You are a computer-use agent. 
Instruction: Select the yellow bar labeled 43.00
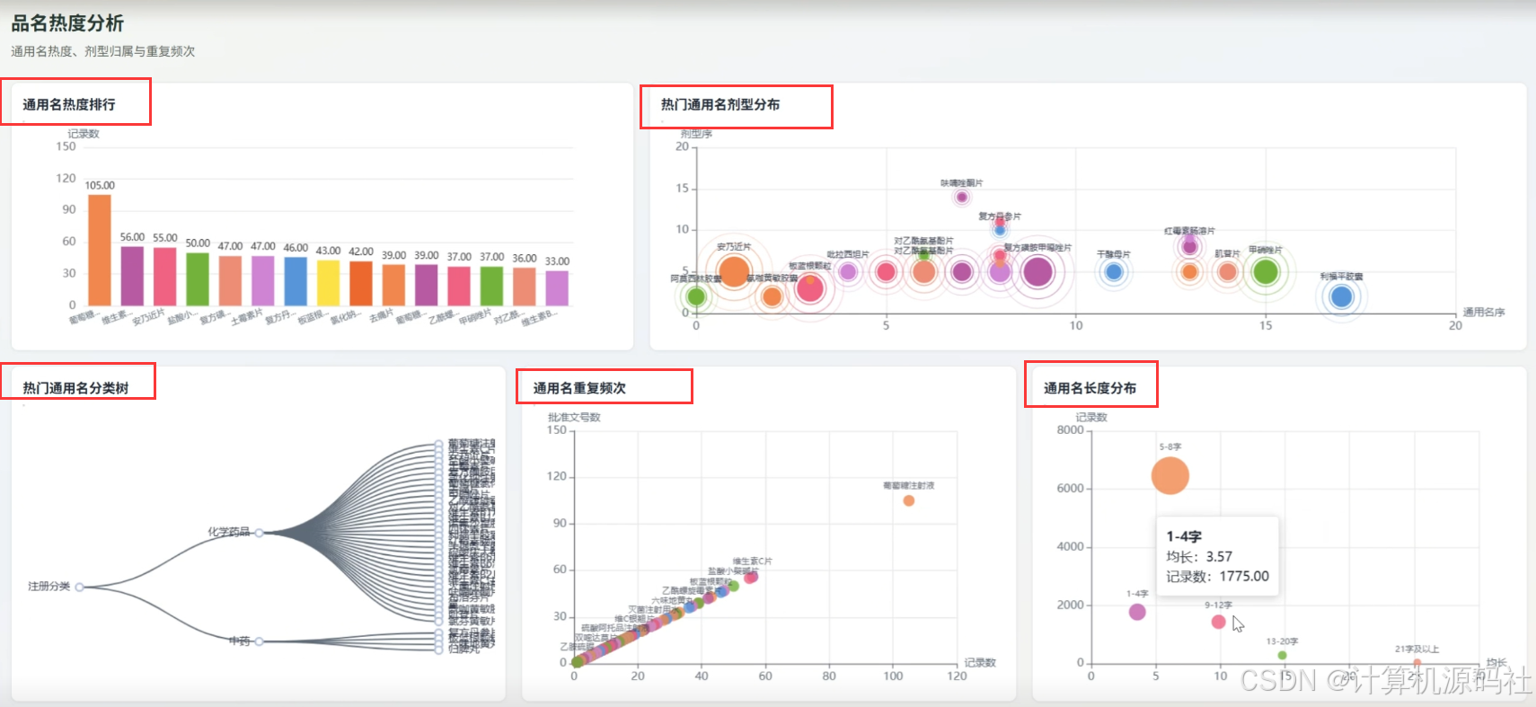pos(328,283)
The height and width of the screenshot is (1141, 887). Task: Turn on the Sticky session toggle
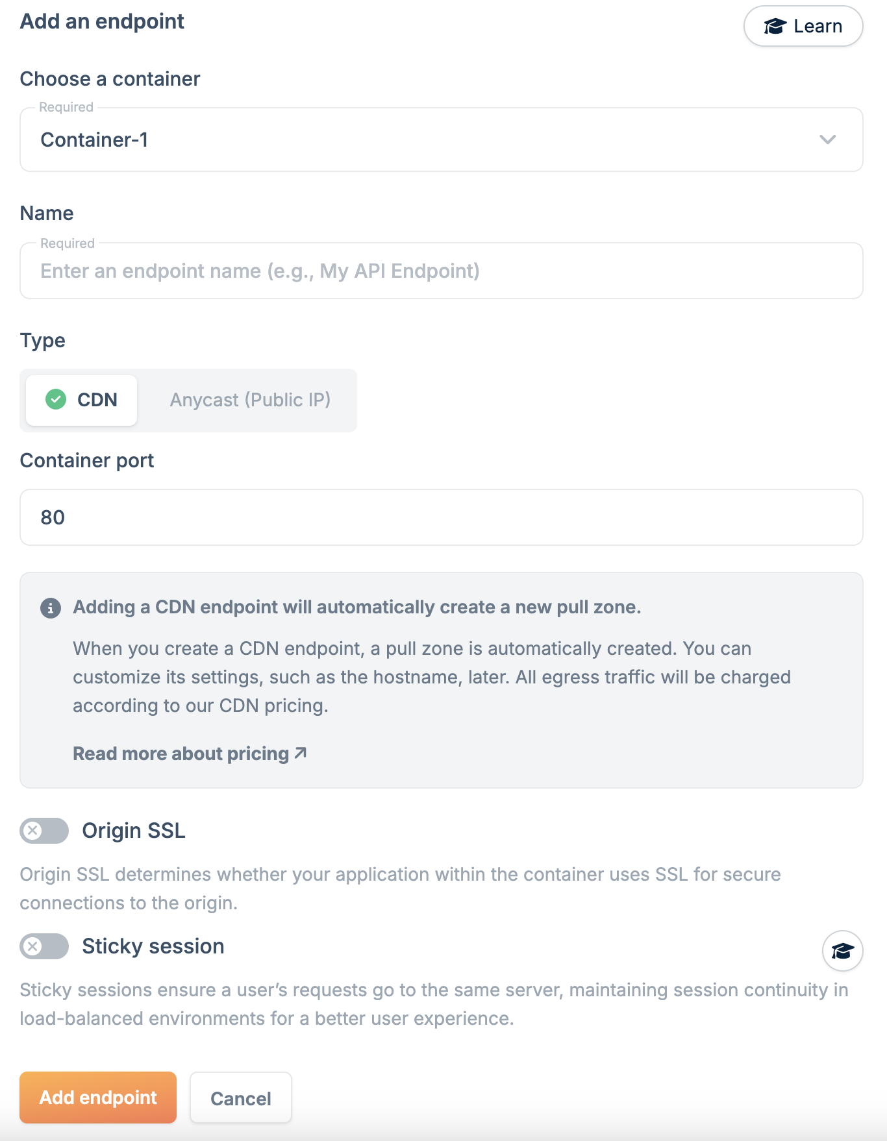pos(44,946)
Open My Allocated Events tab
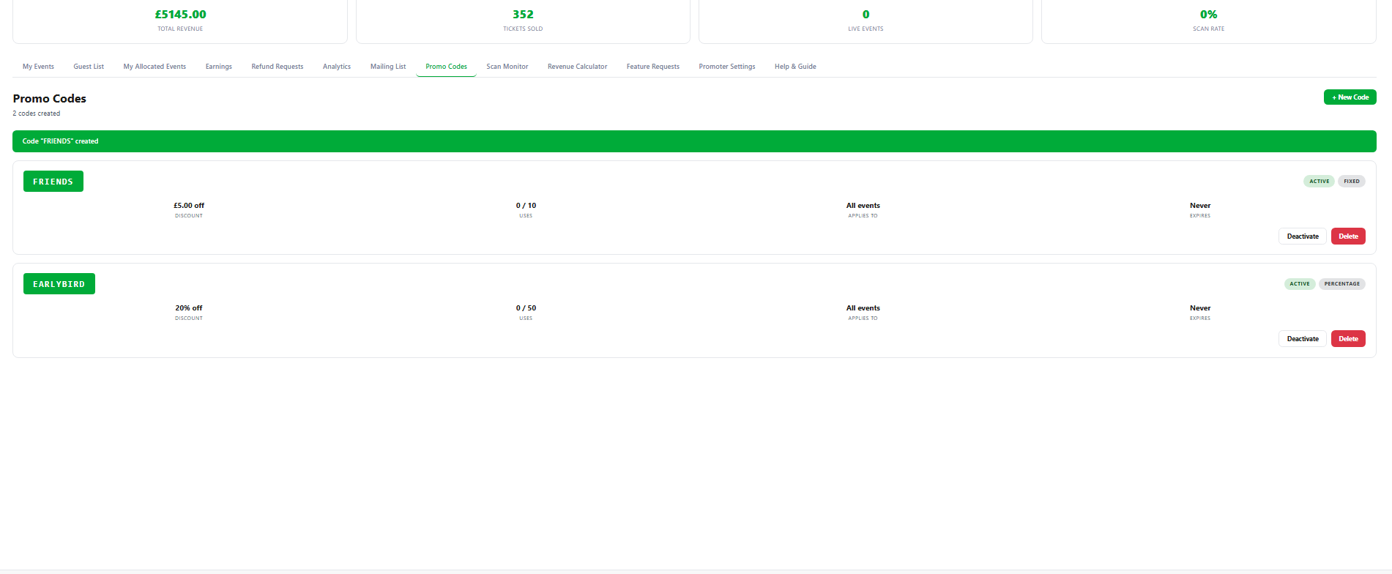The height and width of the screenshot is (574, 1392). tap(155, 67)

• • •

Task requirements. Please repeat the records above exactly, omitting any pictures they contain.

Solution.
You are a computer-use agent. 
Instruction: Select the yellow bar labeled 43.00
pos(328,283)
The height and width of the screenshot is (1141, 887). Task: Turn on the Sticky session toggle
pos(44,946)
Open My Allocated Events tab
The height and width of the screenshot is (574, 1392). tap(155, 67)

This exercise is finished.